REQUEST: Convert every line of the records below into a JSON list of strings, one string per line, with blank lines omitted.

[Records for finding displayed items]
◆ ◆ ◆
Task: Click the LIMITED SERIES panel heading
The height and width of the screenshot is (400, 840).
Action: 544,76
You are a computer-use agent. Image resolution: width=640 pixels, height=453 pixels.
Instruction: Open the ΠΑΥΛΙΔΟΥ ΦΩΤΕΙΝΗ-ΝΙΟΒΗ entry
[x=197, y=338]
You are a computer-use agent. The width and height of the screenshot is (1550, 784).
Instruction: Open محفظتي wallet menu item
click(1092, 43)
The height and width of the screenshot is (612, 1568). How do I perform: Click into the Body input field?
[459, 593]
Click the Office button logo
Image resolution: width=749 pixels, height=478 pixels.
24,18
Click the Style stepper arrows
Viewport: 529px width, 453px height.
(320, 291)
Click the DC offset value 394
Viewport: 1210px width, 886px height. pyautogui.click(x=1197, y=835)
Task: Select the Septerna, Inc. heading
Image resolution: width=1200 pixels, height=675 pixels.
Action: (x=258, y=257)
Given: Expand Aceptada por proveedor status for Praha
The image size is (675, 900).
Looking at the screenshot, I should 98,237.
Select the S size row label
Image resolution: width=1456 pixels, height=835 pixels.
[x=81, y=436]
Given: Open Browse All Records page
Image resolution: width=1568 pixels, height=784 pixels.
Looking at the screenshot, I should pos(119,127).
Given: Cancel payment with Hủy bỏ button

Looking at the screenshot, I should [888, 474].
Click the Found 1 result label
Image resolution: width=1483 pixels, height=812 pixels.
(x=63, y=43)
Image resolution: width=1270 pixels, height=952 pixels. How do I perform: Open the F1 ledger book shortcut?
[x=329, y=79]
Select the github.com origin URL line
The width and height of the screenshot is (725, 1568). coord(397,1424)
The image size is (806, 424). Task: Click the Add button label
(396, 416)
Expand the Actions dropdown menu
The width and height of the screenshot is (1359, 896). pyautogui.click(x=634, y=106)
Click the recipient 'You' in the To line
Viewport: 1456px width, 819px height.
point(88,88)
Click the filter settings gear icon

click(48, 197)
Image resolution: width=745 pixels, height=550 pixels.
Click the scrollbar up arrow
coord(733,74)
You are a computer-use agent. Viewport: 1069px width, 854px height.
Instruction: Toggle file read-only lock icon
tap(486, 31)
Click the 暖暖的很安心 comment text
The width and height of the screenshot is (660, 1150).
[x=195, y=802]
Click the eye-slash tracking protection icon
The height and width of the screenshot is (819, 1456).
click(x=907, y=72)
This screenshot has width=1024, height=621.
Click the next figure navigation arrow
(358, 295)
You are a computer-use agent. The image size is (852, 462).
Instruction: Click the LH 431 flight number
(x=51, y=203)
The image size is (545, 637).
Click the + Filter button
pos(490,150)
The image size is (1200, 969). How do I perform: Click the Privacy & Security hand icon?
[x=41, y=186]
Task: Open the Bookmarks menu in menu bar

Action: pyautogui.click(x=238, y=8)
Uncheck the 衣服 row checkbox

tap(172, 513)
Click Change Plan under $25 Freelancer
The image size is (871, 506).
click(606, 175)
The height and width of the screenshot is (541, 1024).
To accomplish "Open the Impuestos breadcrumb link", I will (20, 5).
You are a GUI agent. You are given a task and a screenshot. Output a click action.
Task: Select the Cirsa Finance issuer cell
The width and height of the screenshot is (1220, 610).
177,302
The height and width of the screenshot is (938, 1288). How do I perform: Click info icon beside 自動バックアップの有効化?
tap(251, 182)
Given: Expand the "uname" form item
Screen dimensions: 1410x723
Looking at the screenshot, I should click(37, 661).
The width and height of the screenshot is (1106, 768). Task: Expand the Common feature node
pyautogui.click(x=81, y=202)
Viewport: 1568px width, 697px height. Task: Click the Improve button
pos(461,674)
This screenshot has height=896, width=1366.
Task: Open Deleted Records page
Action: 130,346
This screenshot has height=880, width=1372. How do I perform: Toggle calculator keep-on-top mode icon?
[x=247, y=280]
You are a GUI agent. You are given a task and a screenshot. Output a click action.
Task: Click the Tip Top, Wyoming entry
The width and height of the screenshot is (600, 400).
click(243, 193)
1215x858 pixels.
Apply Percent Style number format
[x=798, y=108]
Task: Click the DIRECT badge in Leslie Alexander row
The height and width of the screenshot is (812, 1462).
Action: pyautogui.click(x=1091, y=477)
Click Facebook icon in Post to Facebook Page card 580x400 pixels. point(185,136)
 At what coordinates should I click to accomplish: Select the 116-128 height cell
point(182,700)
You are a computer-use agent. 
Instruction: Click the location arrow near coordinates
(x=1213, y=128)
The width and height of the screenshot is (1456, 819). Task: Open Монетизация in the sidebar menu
◆ ◆ ◆
TASK SOLUTION:
[
  "Task: Click the LIMITED SERIES panel heading",
  "The height and width of the screenshot is (400, 840).",
  "Action: 544,76",
  "You are a computer-use agent. Image resolution: width=640 pixels, height=453 pixels.",
  "Instruction: Open the ΠΑΥΛΙΔΟΥ ΦΩΤΕΙΝΗ-ΝΙΟΒΗ entry",
  "[x=197, y=338]",
  "You are a computer-use agent. The width and height of the screenshot is (1550, 784).",
  "Instruction: Open محفظتي wallet menu item",
  "click(1092, 43)",
  "The height and width of the screenshot is (612, 1568). How do I perform: Click into the Body input field?",
  "[459, 593]",
  "Click the Office button logo",
  "Image resolution: width=749 pixels, height=478 pixels.",
  "24,18",
  "Click the Style stepper arrows",
  "Viewport: 529px width, 453px height.",
  "(320, 291)",
  "Click the DC offset value 394",
  "Viewport: 1210px width, 886px height. pyautogui.click(x=1197, y=835)",
  "Task: Select the Septerna, Inc. heading",
  "Image resolution: width=1200 pixels, height=675 pixels.",
  "Action: (x=258, y=257)",
  "Given: Expand Aceptada por proveedor status for Praha",
  "The image size is (675, 900).",
  "Looking at the screenshot, I should 98,237.",
  "Select the S size row label",
  "Image resolution: width=1456 pixels, height=835 pixels.",
  "[x=81, y=436]",
  "Given: Open Browse All Records page",
  "Image resolution: width=1568 pixels, height=784 pixels.",
  "Looking at the screenshot, I should pos(119,127).",
  "Given: Cancel payment with Hủy bỏ button",
  "Looking at the screenshot, I should [888, 474].",
  "Click the Found 1 result label",
  "Image resolution: width=1483 pixels, height=812 pixels.",
  "(x=63, y=43)",
  "Image resolution: width=1270 pixels, height=952 pixels. How do I perform: Open the F1 ledger book shortcut?",
  "[x=329, y=79]",
  "Select the github.com origin URL line",
  "The width and height of the screenshot is (725, 1568). coord(397,1424)",
  "The image size is (806, 424). Task: Click the Add button label",
  "(396, 416)",
  "Expand the Actions dropdown menu",
  "The width and height of the screenshot is (1359, 896). pyautogui.click(x=634, y=106)",
  "Click the recipient 'You' in the To line",
  "Viewport: 1456px width, 819px height.",
  "point(88,88)",
  "Click the filter settings gear icon",
  "click(48, 197)",
  "Image resolution: width=745 pixels, height=550 pixels.",
  "Click the scrollbar up arrow",
  "coord(733,74)",
  "You are a computer-use agent. Viewport: 1069px width, 854px height.",
  "Instruction: Toggle file read-only lock icon",
  "tap(486, 31)",
  "Click the 暖暖的很安心 comment text",
  "The width and height of the screenshot is (660, 1150).",
  "[x=195, y=802]",
  "Click the eye-slash tracking protection icon",
  "The height and width of the screenshot is (819, 1456).",
  "click(x=907, y=72)",
  "This screenshot has width=1024, height=621.",
  "Click the next figure navigation arrow",
  "(358, 295)",
  "You are a computer-use agent. The image size is (852, 462).",
  "Instruction: Click the LH 431 flight number",
  "(x=51, y=203)",
  "The image size is (545, 637).",
  "Click the + Filter button",
  "pos(490,150)",
  "The image size is (1200, 969). How do I perform: Click the Privacy & Security hand icon?",
  "[x=41, y=186]",
  "Task: Open the Bookmarks menu in menu bar",
  "Action: pyautogui.click(x=238, y=8)",
  "Uncheck the 衣服 row checkbox",
  "tap(172, 513)",
  "Click Change Plan under $25 Freelancer",
  "The image size is (871, 506).",
  "click(606, 175)",
  "The height and width of the screenshot is (541, 1024).",
  "To accomplish \"Open the Impuestos breadcrumb link\", I will (20, 5).",
  "You are a GUI agent. You are given a task and a screenshot. Output a click action.",
  "Task: Select the Cirsa Finance issuer cell",
  "The width and height of the screenshot is (1220, 610).",
  "177,302",
  "The height and width of the screenshot is (938, 1288). How do I perform: Click info icon beside 自動バックアップの有効化?",
  "tap(251, 182)",
  "Given: Expand the \"uname\" form item",
  "Screen dimensions: 1410x723",
  "Looking at the screenshot, I should click(37, 661).",
  "The width and height of the screenshot is (1106, 768). Task: Expand the Common feature node",
  "pyautogui.click(x=81, y=202)",
  "Viewport: 1568px width, 697px height. Task: Click the Improve button",
  "pos(461,674)",
  "This screenshot has height=896, width=1366.",
  "Task: Open Deleted Records page",
  "Action: 130,346",
  "This screenshot has height=880, width=1372. How do I perform: Toggle calculator keep-on-top mode icon?",
  "[x=247, y=280]",
  "You are a GUI agent. You are given a task and a screenshot. Output a click action.",
  "Task: Click the Tip Top, Wyoming entry",
  "The width and height of the screenshot is (600, 400).",
  "click(243, 193)",
  "1215x858 pixels.",
  "Apply Percent Style number format",
  "[x=798, y=108]",
  "Task: Click the DIRECT badge in Leslie Alexander row",
  "The height and width of the screenshot is (812, 1462).",
  "Action: pyautogui.click(x=1091, y=477)",
  "Click Facebook icon in Post to Facebook Page card 580x400 pixels. point(185,136)",
  " At what coordinates should I click to accomplish: Select the 116-128 height cell",
  "point(182,700)",
  "You are a computer-use agent. ",
  "Instruction: Click the location arrow near coordinates",
  "(x=1213, y=128)",
  "The width and height of the screenshot is (1456, 819). Task: Open Монетизация in the sidebar menu"
]